DIRECTIONS FOR THIS TASK: The job is to find each line of the records below that includes the word "point" and copy it.

========================================================================

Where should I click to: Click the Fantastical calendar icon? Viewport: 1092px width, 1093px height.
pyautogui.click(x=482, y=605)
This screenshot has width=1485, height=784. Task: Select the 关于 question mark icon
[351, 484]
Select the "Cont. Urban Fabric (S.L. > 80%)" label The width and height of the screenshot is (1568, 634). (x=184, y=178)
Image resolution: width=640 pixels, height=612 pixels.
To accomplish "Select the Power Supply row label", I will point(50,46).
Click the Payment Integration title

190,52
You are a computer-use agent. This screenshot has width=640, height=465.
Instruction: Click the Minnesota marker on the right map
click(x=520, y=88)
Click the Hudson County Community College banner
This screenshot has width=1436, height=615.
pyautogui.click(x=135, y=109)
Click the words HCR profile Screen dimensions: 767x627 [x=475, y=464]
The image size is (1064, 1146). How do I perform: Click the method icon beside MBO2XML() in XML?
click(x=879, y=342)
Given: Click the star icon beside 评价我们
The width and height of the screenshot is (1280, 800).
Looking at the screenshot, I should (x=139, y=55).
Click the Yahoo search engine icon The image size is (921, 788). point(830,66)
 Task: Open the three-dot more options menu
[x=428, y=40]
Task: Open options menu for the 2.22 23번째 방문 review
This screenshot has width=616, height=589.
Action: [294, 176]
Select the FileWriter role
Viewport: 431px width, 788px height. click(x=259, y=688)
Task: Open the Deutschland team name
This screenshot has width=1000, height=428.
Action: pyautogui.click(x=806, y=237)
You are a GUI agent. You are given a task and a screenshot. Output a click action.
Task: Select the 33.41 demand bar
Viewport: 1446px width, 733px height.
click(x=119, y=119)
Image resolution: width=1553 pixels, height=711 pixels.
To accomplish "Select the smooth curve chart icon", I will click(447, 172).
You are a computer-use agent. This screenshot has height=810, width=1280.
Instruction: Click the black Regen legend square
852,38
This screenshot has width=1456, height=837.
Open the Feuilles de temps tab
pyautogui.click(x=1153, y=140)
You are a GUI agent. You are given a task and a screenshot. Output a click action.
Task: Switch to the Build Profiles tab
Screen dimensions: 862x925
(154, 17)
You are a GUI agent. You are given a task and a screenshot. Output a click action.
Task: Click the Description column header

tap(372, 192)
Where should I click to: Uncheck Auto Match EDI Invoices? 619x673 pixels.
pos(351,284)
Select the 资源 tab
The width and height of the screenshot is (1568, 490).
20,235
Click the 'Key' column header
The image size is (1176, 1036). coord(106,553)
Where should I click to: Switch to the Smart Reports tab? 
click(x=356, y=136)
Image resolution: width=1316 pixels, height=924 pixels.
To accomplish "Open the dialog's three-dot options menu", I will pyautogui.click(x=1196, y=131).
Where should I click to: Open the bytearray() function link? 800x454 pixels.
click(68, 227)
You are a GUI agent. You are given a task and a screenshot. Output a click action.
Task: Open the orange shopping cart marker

========================================================================

RESPONSE BELOW:
To accomplish "Select the Power Supply row label", I will point(50,46).
Click the Yahoo search engine icon The image size is (921, 788). point(830,66)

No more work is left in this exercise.